Prezydent Kolumbii Gustavo Petro wyraził we wtorek „pełną solidarność” ze swym brazylijskim odpowiednikiem Luizem Inacio Lula da Silvą i również oskarżył Izrael o „ludobójstwo” Palestyńczyków w Strefie Gazy.
„W Gazie trwa ludobójstwo. Tysiące dzieci, kobiet i osób w starszym wieku są tchórzliwie mordowane. Lula po prostu powiedział prawdę. Albo będziemy bronić prawdy, albo barbarzyństwo nas zniszczy” – napisał Petro na platformie X.
Petro dodał, że wyraża „pełną solidarność z prezydentem Brazylii”.
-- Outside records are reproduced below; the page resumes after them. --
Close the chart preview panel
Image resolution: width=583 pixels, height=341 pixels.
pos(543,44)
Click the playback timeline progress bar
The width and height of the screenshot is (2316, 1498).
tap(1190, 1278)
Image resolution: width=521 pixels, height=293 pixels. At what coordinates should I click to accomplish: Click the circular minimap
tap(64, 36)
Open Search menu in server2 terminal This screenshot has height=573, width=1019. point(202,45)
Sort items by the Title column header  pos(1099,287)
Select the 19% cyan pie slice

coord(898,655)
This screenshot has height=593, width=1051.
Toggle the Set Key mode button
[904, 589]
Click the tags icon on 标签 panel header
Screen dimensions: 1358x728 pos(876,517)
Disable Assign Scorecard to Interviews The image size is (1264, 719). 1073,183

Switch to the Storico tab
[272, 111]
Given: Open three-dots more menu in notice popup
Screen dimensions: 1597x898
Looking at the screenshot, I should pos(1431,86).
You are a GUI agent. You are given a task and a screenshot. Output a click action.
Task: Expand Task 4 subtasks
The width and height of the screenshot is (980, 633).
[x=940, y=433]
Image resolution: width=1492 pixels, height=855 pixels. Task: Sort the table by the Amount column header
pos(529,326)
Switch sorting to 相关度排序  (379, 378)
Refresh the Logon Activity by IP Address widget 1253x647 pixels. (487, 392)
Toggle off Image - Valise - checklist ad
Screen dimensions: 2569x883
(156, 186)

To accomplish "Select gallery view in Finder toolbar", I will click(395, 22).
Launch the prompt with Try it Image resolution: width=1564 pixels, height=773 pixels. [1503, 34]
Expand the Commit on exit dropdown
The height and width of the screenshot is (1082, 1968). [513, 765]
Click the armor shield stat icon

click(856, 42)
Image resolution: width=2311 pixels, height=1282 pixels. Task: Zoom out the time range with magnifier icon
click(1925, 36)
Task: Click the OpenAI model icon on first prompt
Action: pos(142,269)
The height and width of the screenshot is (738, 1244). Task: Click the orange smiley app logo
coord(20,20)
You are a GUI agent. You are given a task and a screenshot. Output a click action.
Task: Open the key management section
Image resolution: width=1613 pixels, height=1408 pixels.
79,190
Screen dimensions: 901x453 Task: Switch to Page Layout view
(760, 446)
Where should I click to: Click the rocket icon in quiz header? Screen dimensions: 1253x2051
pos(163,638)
Przemawiając w niedzielę na szczycie Unii Afrykańskiej w Etiopii, Lula powiedział, że „to, co dzieje się w Strefie Gazy z narodem palestyńskim, nie ma odpowiednika w innych momentach historycznych. W rzeczywistości miało to miejsce, kiedy Hitler zdecydował się zabić Żydów”.
Ta wypowiedź Luli wywołała ostrą reakcję Izraela a szef izraelskiego MSZ Israel Katz zapowiedział w poniedziałek, że prezydent Brazylii będzie w Izraelu „osobą niepożądaną” dopóki jej nie odwoła.